Seringkali proses belajar hanya dipahami sebagai proses kognitif dan akademik, yang tujuannya untuk membangun pengetahuan dan memperoleh keterampilan. Namun penelitian telah menunjukkan bahwa proses belajar sebenarnya tidak hanya itu, jauh lebih beragam. Selain proses kognitif, proses belajar juga bersifat fisik, sosial, linguistik, emosional, dan kreatif. Proses belajar pada domain yang berbeda ini sebenarnya tidak berdiri sendiri-sendiri, namun saling terkait. Bermain memungkinkan beberapa domain aktif secara bersamaan.
Banyak bermain, banyak belajar. Benarkah demikian?

Ketentuan Tugas:
1/ Tolong terjemahkan kalimat "Bermain memungkinkan beberapa domain aktif secara bersamaan." dari bacaan tentang belajar dan bermain di atas ke dalam bahasa Inggris.
2/ Kutip dari bacaan tentang belajar dan bermain di atas bagian yang dimulai dengan "Seringkali proses belajar" dan berlanjut hingga "belajar. Benarkah demikian?".

Informasi yang Ditampilkan:
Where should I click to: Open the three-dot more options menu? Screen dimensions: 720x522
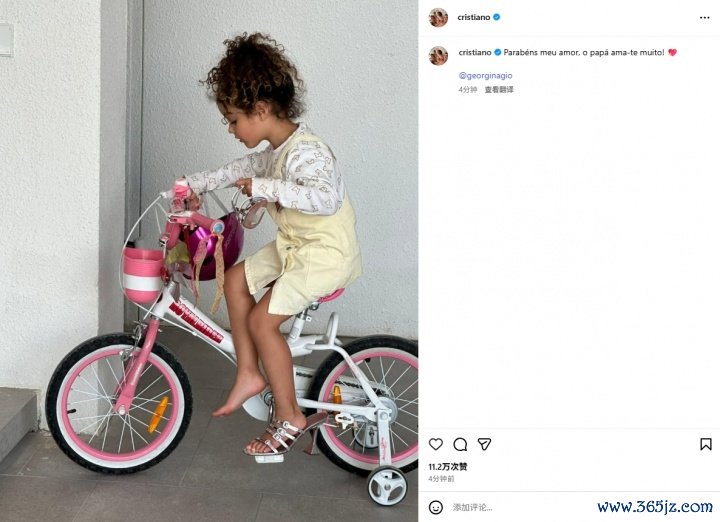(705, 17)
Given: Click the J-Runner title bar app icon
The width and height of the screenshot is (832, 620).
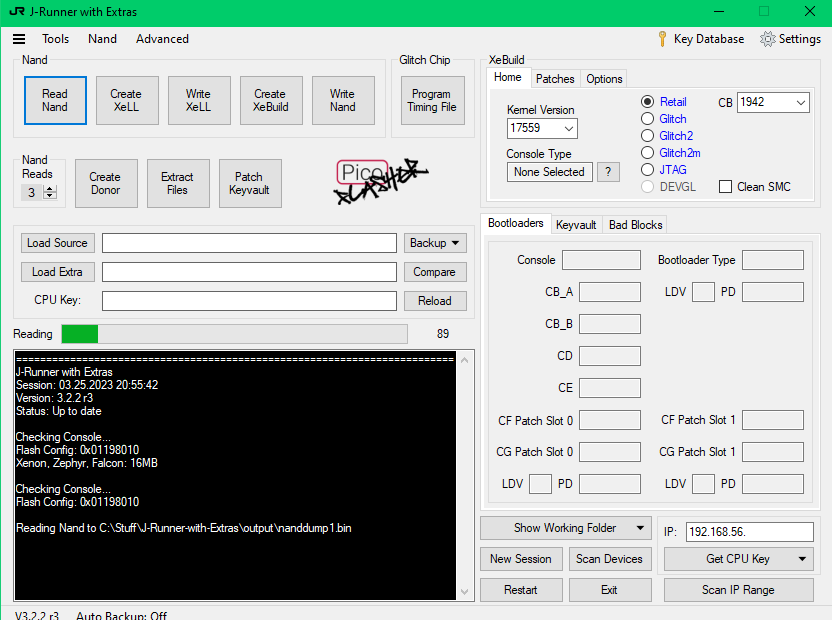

Jawaban yang Diharapkan:
1/ Play allows several domains to be active at the same time.

2/
Seringkali proses belajar hanya dipahami sebagai proses kognitif dan akademik, yang tujuannya untuk membangun pengetahuan dan memperoleh keterampilan. Namun penelitian telah menunjukkan bahwa proses belajar sebenarnya tidak hanya itu, jauh lebih beragam. Selain proses kognitif, proses belajar juga bersifat fisik, sosial, linguistik, emosional, dan kreatif. Proses belajar pada domain yang berbeda ini sebenarnya tidak berdiri sendiri-sendiri, namun saling terkait. Bermain memungkinkan beberapa domain aktif secara bersamaan.
Banyak bermain, banyak belajar. Benarkah demikian?